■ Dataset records
● ● ● ● ● ● ●

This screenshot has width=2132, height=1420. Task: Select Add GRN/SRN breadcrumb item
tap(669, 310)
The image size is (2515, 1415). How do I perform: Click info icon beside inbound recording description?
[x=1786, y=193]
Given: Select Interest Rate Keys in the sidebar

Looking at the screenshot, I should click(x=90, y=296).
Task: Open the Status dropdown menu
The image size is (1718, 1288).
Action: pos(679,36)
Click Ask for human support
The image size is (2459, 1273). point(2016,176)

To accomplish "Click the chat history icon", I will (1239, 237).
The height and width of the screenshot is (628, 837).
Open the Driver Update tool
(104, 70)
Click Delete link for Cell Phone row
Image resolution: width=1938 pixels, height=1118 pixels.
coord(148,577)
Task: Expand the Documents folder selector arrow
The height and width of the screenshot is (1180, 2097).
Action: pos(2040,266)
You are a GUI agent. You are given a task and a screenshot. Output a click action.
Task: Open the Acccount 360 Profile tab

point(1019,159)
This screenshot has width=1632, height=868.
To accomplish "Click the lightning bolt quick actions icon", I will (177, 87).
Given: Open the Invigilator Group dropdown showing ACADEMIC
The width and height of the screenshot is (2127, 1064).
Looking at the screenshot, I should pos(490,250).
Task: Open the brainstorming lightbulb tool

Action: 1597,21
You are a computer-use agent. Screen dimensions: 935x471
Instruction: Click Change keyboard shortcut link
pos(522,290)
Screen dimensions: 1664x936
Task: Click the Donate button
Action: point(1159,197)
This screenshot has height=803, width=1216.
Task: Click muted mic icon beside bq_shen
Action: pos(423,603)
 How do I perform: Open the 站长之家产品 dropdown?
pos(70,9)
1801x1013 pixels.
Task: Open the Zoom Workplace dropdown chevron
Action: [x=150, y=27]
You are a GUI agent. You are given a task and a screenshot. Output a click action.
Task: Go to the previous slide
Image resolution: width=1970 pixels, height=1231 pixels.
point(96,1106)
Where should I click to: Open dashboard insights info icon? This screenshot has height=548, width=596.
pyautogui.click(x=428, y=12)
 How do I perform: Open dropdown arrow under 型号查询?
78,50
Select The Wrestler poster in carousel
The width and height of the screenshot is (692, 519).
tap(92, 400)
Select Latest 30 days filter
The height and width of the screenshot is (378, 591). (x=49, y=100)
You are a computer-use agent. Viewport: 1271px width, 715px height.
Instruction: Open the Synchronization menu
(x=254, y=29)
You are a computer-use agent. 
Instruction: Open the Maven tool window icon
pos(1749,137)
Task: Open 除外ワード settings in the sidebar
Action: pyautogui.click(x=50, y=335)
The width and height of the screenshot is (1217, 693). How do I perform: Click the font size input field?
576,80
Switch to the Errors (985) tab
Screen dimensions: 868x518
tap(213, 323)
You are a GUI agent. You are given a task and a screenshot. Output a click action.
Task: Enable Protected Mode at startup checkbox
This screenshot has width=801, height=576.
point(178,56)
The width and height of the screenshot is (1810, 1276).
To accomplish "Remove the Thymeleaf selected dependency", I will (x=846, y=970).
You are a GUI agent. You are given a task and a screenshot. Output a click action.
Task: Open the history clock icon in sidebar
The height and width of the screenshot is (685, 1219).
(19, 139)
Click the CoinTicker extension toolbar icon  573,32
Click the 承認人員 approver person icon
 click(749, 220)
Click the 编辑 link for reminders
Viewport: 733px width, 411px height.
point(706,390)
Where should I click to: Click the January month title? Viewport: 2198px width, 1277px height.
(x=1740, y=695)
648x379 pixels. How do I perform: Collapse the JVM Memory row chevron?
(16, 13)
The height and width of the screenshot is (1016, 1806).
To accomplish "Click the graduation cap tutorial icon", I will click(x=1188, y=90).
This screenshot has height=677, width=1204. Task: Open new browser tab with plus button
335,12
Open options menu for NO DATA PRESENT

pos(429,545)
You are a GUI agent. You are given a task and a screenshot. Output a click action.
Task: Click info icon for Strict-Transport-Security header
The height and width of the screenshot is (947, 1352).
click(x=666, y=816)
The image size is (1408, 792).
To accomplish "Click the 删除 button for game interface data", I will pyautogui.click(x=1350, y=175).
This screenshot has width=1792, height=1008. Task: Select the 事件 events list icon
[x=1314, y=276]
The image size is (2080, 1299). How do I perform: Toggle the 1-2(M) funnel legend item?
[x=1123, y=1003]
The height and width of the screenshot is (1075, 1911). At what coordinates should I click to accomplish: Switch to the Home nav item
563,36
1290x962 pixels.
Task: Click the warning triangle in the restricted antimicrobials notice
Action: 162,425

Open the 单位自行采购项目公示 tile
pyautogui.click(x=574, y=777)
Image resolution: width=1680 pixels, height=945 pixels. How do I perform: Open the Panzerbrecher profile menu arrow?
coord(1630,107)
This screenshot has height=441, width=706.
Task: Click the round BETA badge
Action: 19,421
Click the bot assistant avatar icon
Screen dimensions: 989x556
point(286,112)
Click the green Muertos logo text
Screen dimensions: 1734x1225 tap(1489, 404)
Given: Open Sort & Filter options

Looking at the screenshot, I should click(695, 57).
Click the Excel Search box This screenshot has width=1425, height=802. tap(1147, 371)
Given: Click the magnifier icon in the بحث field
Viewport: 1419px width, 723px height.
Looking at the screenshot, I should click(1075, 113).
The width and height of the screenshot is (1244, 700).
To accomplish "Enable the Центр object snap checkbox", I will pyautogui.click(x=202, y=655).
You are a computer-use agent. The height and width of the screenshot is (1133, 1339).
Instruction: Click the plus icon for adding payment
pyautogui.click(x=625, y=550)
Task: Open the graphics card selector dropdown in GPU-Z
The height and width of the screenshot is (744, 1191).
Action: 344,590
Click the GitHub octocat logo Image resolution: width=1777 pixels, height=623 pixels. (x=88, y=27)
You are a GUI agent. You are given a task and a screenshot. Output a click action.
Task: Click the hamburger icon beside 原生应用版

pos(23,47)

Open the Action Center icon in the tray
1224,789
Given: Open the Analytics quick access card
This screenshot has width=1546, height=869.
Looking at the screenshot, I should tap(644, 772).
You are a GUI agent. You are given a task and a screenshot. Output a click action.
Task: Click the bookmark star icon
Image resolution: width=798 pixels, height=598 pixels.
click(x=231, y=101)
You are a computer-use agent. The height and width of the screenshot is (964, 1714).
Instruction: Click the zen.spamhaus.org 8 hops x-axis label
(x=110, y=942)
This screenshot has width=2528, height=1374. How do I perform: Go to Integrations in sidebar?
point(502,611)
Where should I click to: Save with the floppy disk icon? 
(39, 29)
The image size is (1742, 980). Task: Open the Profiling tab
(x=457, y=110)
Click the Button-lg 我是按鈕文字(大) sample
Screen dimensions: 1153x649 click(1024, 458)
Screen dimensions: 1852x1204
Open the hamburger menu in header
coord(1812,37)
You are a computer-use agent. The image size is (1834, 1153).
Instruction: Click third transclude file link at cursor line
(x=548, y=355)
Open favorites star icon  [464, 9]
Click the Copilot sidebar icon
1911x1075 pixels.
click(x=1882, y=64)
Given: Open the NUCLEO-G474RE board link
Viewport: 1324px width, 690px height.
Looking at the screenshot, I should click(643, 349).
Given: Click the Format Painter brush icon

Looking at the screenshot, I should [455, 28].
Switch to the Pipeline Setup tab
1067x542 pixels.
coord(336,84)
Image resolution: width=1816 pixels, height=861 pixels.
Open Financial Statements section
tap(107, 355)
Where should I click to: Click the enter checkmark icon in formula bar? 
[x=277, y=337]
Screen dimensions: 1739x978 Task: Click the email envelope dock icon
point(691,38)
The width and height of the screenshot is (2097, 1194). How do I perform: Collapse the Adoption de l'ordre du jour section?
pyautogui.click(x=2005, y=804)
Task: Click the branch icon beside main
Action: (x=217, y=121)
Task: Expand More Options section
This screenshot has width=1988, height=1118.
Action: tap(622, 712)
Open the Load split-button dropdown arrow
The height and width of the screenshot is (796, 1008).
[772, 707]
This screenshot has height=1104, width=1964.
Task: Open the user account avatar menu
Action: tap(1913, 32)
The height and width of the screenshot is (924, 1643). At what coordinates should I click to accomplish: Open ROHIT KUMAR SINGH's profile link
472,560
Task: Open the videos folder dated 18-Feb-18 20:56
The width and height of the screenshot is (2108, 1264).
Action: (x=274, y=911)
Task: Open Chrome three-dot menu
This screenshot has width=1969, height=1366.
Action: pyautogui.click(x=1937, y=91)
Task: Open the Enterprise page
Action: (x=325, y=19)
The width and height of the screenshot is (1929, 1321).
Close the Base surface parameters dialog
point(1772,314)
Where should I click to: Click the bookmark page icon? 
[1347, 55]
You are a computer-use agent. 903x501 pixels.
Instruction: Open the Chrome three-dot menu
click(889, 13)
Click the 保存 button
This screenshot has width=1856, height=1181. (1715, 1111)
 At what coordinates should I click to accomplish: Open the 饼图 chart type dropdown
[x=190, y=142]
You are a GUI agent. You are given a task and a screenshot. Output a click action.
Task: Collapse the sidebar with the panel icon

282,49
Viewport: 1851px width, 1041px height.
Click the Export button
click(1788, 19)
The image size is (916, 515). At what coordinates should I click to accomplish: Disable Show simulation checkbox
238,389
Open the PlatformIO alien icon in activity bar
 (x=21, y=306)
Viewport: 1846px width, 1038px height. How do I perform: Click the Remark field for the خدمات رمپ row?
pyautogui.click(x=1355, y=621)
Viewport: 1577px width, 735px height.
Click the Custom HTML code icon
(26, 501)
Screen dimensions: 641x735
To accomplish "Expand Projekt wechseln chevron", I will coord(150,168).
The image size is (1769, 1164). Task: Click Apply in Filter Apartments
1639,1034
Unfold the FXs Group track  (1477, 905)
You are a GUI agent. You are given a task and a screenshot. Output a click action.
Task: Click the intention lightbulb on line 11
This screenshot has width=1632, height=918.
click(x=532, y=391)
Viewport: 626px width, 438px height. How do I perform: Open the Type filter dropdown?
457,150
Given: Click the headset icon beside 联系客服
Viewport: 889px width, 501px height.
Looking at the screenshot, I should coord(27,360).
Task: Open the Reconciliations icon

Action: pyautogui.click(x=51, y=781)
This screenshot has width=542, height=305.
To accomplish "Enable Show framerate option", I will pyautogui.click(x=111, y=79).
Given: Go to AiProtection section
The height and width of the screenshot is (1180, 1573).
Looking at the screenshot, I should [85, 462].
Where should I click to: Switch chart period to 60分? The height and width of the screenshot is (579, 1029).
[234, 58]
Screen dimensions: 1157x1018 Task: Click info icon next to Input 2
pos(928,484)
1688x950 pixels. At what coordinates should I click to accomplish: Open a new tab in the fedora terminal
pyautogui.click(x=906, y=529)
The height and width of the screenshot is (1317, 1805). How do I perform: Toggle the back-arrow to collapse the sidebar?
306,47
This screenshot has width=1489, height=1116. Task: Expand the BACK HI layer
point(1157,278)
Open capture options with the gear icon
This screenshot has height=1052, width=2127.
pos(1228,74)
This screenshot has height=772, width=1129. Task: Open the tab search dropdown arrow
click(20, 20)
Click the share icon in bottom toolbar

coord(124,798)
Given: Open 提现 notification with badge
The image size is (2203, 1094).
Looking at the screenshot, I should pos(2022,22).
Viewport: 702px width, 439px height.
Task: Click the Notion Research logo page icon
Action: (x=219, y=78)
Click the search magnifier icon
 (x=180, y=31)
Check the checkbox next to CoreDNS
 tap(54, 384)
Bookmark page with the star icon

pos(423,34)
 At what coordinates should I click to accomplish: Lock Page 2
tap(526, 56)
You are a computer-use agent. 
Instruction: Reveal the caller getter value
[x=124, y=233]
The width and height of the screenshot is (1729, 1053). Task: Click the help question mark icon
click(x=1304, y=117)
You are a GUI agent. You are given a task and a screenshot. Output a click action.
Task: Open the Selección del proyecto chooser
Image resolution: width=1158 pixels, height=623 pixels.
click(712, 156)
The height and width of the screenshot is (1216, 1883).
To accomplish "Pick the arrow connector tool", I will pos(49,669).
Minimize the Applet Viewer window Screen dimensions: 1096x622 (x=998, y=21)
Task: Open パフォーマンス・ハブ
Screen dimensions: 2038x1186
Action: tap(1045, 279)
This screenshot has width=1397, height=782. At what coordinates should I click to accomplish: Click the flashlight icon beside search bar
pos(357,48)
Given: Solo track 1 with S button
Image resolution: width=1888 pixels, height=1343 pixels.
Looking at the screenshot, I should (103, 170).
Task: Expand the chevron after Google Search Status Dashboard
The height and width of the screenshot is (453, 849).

● ● ● ● ● ● ●

■ Task instructions
Here the output must be the lines above from the line with "Instruction: Click third" to the line with "Open the Load split-button dropdown arrow", both included, duplicated word for word and nothing else.

■ Response to the task
Instruction: Click third transclude file link at cursor line
(x=548, y=355)
Open favorites star icon  [464, 9]
Click the Copilot sidebar icon
1911x1075 pixels.
click(x=1882, y=64)
Given: Open the NUCLEO-G474RE board link
Viewport: 1324px width, 690px height.
Looking at the screenshot, I should click(643, 349).
Given: Click the Format Painter brush icon

Looking at the screenshot, I should [455, 28].
Switch to the Pipeline Setup tab
1067x542 pixels.
coord(336,84)
Image resolution: width=1816 pixels, height=861 pixels.
Open Financial Statements section
tap(107, 355)
Where should I click to: Click the enter checkmark icon in formula bar? 
[x=277, y=337]
Screen dimensions: 1739x978 Task: Click the email envelope dock icon
point(691,38)
The width and height of the screenshot is (2097, 1194). How do I perform: Collapse the Adoption de l'ordre du jour section?
pyautogui.click(x=2005, y=804)
Task: Click the branch icon beside main
Action: (x=217, y=121)
Task: Expand More Options section
This screenshot has width=1988, height=1118.
Action: tap(622, 712)
Open the Load split-button dropdown arrow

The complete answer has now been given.